ランニングを楽しむ人なら一度は耳にしたことがある「ランナー膝」。正式には「腸脛靭帯炎(ちょうけいじんたいえん)」と呼ばれ、太ももの外側から膝の外側にかけて伸びる腸脛靭帯が、膝の曲げ伸ばしのたびに骨と擦れて炎症を起こす障害です。痛みが引いて走れるようになったと思ったら、しばらくしてまた同じ場所が痛み出す――そんな経験をした方も多いのではないでしょうか。
今回は、なぜランナー膝が再発しやすいのか、そして再発を防ぐために日常的に取り入れたい習慣について解説します。
なぜランナー膝は再発しやすいのか
ランナー膝が厄介なのは、痛みが治まっても「原因」そのものが解消されていないケースが多いことです。多くの場合、痛みが引くとすぐに以前と同じ練習量・同じフォームで走り始めてしまい、根本原因を放置したまま再び負荷をかけてしまいます。
主な原因として挙げられるのは以下の通りです。
- 股関節周りの筋力不足:特に中臀筋(お尻の横の筋肉)が弱いと、走行中に骨盤が安定せず、膝が内側に入りやすくなり腸脛靭帯への負担が増えます。
- 急激な走行距離やペースの増加:「先週より頑張ろう」という気持ちが、体の回復スピードを超えた負荷につながることがあります。
- フォームの癖:オーバープロネーション(足の過度な内側への倒れ込み)や、着地時に膝が内側に入る「knee-in」の癖。
- シューズの劣化:クッション性が落ちたシューズを履き続けることも一因です。
- 柔軟性の低下:太もも外側や股関節周りの柔軟性不足。
これらを改善しないまま復帰すると、症状がぶり返すのは当然とも言えます。
再発防止のための5つの習慣
1. 中臀筋を中心とした股関節の強化
ランナー膝の再発防止において、最も重要と言われているのが股関節周りの筋力強化です。特に中臀筋は、片脚で着地した際に骨盤を水平に保つ役割を担っています。
2. ストレッチとセルフケアを習慣化する
腸脛靭帯そのものは伸びにくい組織のため、直接ストレッチしても効果は限定的とされています。
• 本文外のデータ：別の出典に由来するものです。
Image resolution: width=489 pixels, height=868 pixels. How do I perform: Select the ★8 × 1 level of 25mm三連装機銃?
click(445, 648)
それよりも、股関節や太もも外側の筋膜、大腿筋膜張筋(だいたいきんまくちょうきん)をほぐすことが効果的です。フォームローラーを使ったセルフマッサージを、ランニング前後の習慣にすると良いでしょう。
3. フォームを見直す
膝が内側に入る「knee-in」や、歩幅(ストライド)が広すぎるフォームは腸脛靭帯への負担を増やします。可能であれば、動画でフォームを撮影してもらったり、ランニングフォームの専門家にチェックしてもらうことをおすすめします。
4. シューズを定期的に見直す
シューズの寿命は一般的に走行距離500〜800km程度と言われています。クッション性が落ちたシューズを履き続けると、着地の衝撃吸収がうまくいかず、膝への負担が増します。走行距離を記録し、劣化のサインを見逃さないようにしましょう。また、靴の中敷(インソール)も入れることで改善してくるケースがあります。自分の足の形やアーチに合ったシューズを選ぶことが重要です。
痛みが出たときの対処法
どれだけ予防しても、違和感を覚えることはあるかもしれません。そんなときは「小さな痛みのうちに休む」ことが何より大切です。痛みを我慢して走り続けると、炎症が慢性化し回復により長い時間がかかってしまいます。
痛みを感じたら、まずは数日間ランニングを控え、アイシングで炎症を抑えましょう。並行して股関節の筋力トレーニングやセルフケアを続け、痛みが完全になくなってから、ごく低強度のジョグから段階的に再開するのが基本です。自己判断で不安な場合は、整形外科やスポーツ専門の理学療法士に相談することもおすすめします。
まとめ
ランナー膝の再発を防ぐ鍵は、「痛みが引いたら終わり」ではなく、痛みの背景にある筋力不足やフォームの癖、練習量の管理といった根本原因に向き合うことにあります。股関節の強化、段階的な練習量の増加、セルフケアの習慣化、フォームの見直し、シューズの管理――これら5つを日常に組み込むことで、長くランニングを楽しめる体づくりにつながります。
焦らず、体からのサインに耳を傾けながら、無理のないトレーニングを続けていきましょう。